Yes.
The point I want to bring up now is the 4VsW, where we do a lot of halibut fishing. From Glace Bay it's probably 110 miles to 130 miles out there, or 140 miles, where we fish, but this year they took it from us. It's a big area. They just took all along Stone Fence and along the cove there where we fish. We got history there for years and everything, and they took it from us this year.
The only thing I can see that's going on is that there's cable getting laid from across the ocean. It's coming in that way. I'm led to believe that we got kicked out of there so that this cable could go there. Our hooks aren't going to haul up one of those cables anyway. The size is no more than a sixteenth of an inch thick. It isn't going to haul up that weight very far before it breaks. It's only string. It's not wire or anything. Our hook is on it, and our hook is only a small hook—even smaller than that—so there's no way we're going to haul up a cable that's coming across the ocean. But that's the only reason.
They took an area that I would say was eight times bigger than what they needed just for that cable. Not only are we having a hard time catching fish. DFO or the government is making it harder for us when they close such a big area. We had meetings on it. Nobody, no fisherman at that meeting, agreed with it. We all disagreed with it.

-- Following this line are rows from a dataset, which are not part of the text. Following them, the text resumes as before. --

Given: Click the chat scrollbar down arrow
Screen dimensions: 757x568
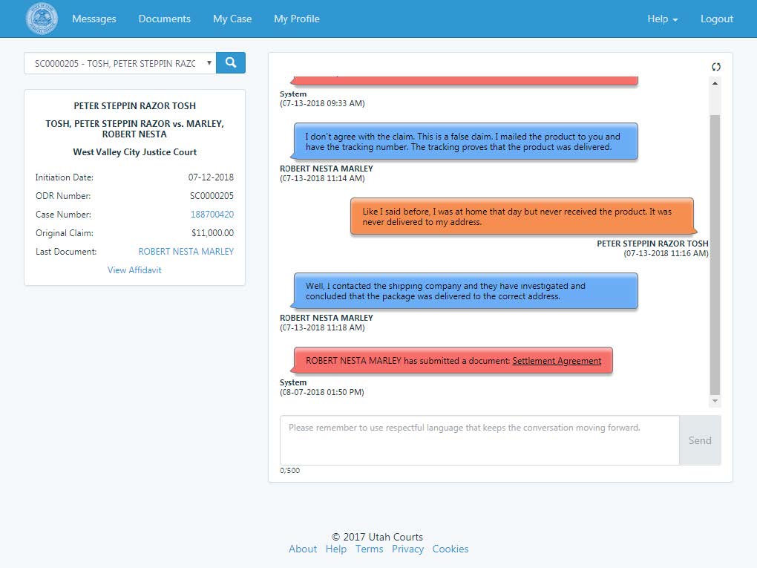Looking at the screenshot, I should click(715, 401).
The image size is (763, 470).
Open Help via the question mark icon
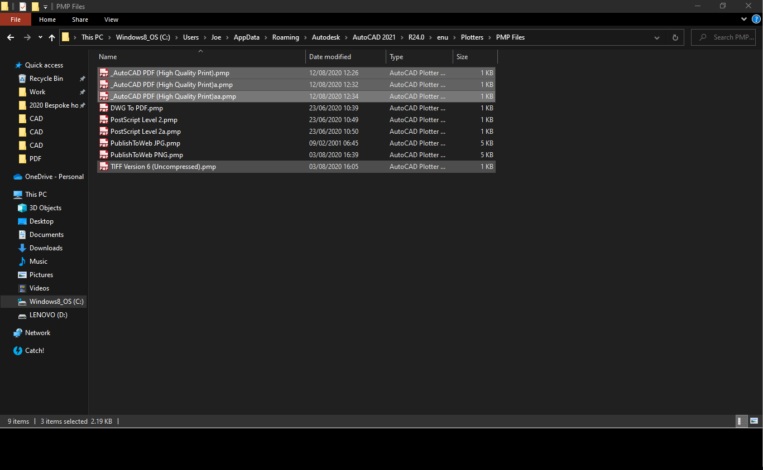pyautogui.click(x=757, y=19)
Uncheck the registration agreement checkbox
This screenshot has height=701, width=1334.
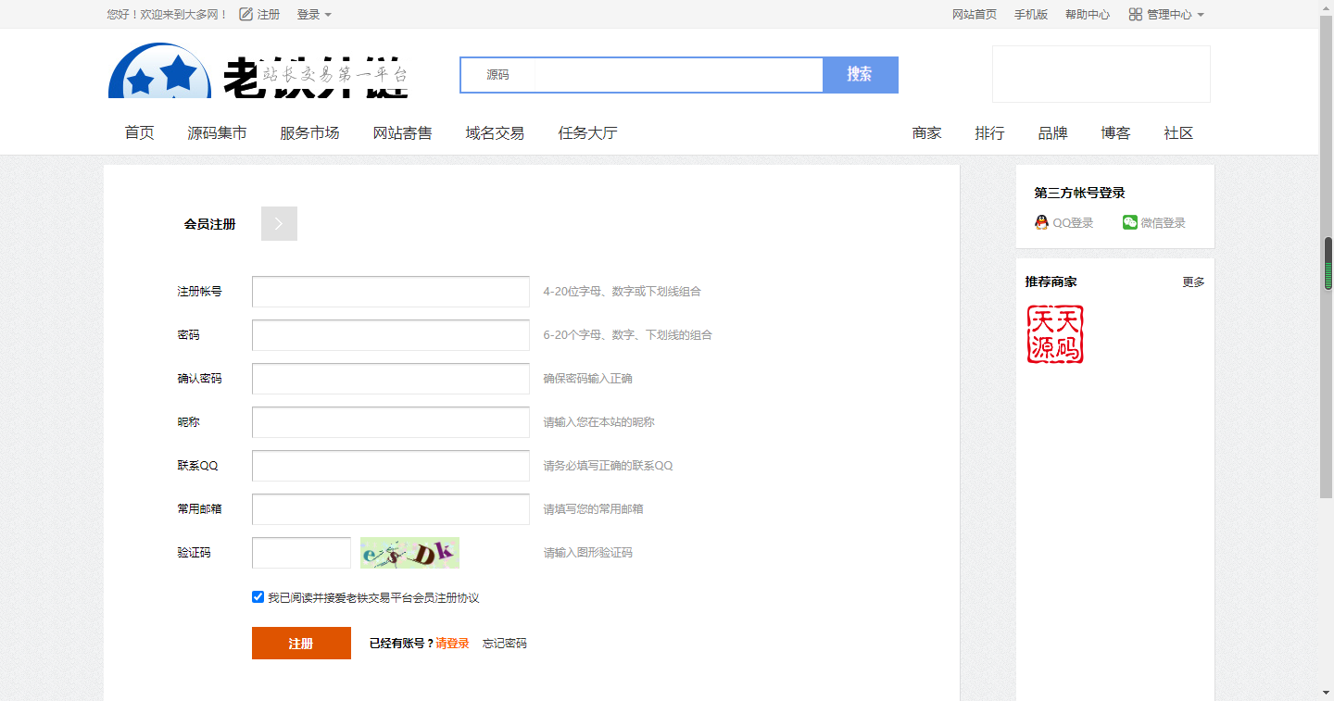click(258, 597)
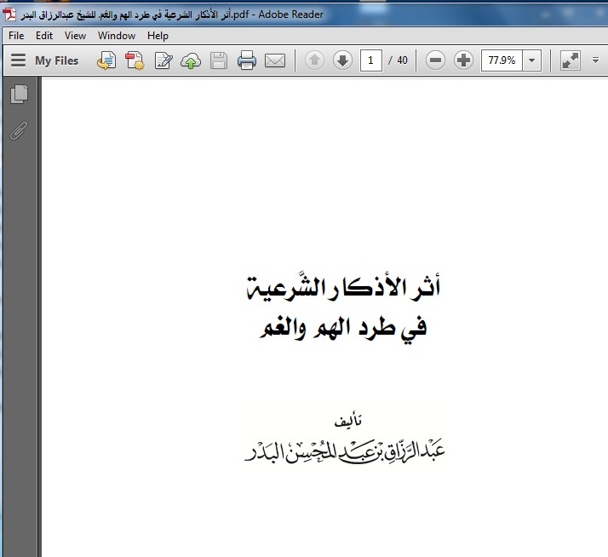Screen dimensions: 608x557
Task: Open the zoom percentage dropdown arrow
Action: 532,60
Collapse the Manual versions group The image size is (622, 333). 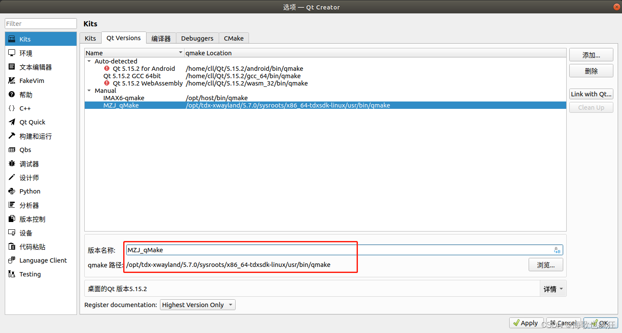click(89, 90)
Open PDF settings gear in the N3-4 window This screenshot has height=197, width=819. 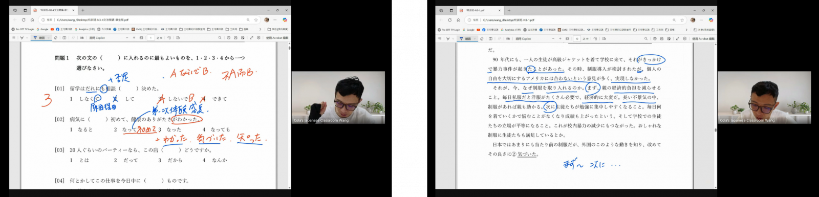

If the cable has to go there, it has to go there, but close an area of a mile or a couple of miles to put the cable down. That's all you have to do. We took cables in across the ocean there a couple of years ago in this area, in Port Morien, and we marked off a two-mile area of cable that we don't go in. There's been no trouble since then. We can work around cable. We're proving it at Port Morien, where you run a cable into Point Aconi. There hasn't been a negative word about it yet.